What does this economic vision have to do with police killings of young blacks? Everything, because black communities desperately need a viable and legal alternative to the drug economy and its wasteful trappings like bling and hiphop “artists”, whose more violent lyrics are promoted by Sumner Redstone-Rothstein’s BET channel.
 
The competitiveness and illegality of drug-dealing are the engine that powers black-on-black murders and related violent crimes, which in turn bring on police pressure to maintain a semblance of order. This chain reaction bubbling up from the drug trade means that known offenders and panicked suspects are going to be dropped spread-eagle on the street and those who resist will be shot. Let’s not kid ourselves. It’s not about this cop or that kid. My early childhood was in South Central, where I saw and experience the brutality nearly every day, crazed violence eating away at the black soul and sabotaging any community cooperation toward progress. Constant violence generates a volcano of destruction that flows to your front door.
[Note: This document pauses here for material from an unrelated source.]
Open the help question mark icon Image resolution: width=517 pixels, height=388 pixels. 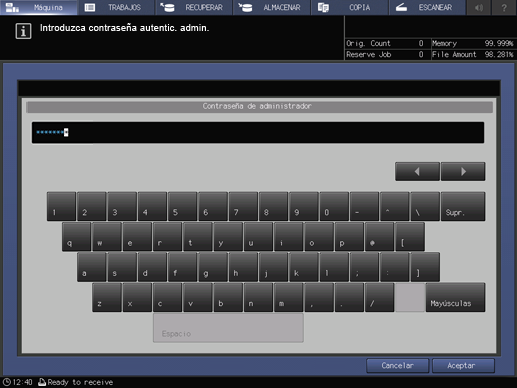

My closest relative, an older cousin who play saxophone in a soul-music band, was gunned down by the National Guard in the Watts Rebellion, delivering a shock to the family like an atom bomb.
 
I could have and you can blame the police all you want, but until a healthy and productive economy with values of hard work and savings can thrive enough to surpass and wipe out the dope trade and gang rivalry. Short of that outcome, it’s all just hot air for a community down on both knees. The need for a genuine economy that works for its people is, of course, not limited to black folk since poor and lower-middle class whites are rallying to Donald Trump for exactly the same reason: To make America great again, or to rephrase it “Put Americans back to work at real jobs again”. The dignity of work, what a simple agenda and how nearly impossible it is to attain.
 
Another task that needs doing is bring back Civics classes into the primary school curriculum. Long ago in the public schools with a predominantly black enrollment in LA, white teachers read to us the Declaration of Independence, summarized the Constitution and Bill of Rights, and recounted stories from the American Revolutions, in short, instilling profound and uplifting values transmitting the knowledge to each of us that we belonged in that society and were expected to contribute to the country. Today, it’s all me first and only, a life-objective so unworthy it’s subhuman.
 
Alternative Anthems

 
The logical next question is: Should the national anthem be banned from sports stadiums because “rockets’ red glare, bombs bursting in air” may sound too militaristic like Kim Jong Un’s wet dream, and what we hailed at dawn seems like a salute to the Nazis? How politically correct can a society become? Or should America remain unbowed and true to itself as the land of freedom and the home of bravery?
 
Instead of that now-unwanted tribute by Francis Scott Key to young America’s independence fight against a royalist mercantile empire that shipped the slaves to the New World for its cotton supply, perhaps every stadium can select an alternative opening song. For example, the Saints and Falcons could prelude their games with “God Save the South”, the anthem of the Confederacy. Since its composer was from Maryland, so could the Baltimore Ravens. The Dallas Cowboys could stand up for that bouncy number “I Wish I Was in Dixie”, hooray, hooray! And black men might prefer going back to cotton picking and bowing as Pullman porters instead tackling big tough white guys to the applause of millions of spectators.
 
Your protest has been heard, but unless NFL players put their money where the knee is, by uplifting  communities from poverty, hopelessness and crime, nothing is going to come of this fool’s rebellion. Instead of harping about the President being rightfully upset with your childish tantrums bordering on sedition, just try to recall that Jesse Owens and Jackie Robinson did not, would not and never even considered demeaning the anthem, and the same can be said of a dissenter like Muhammad Ali. Those towering champions were proud to be American and Americans will forever be proud of them.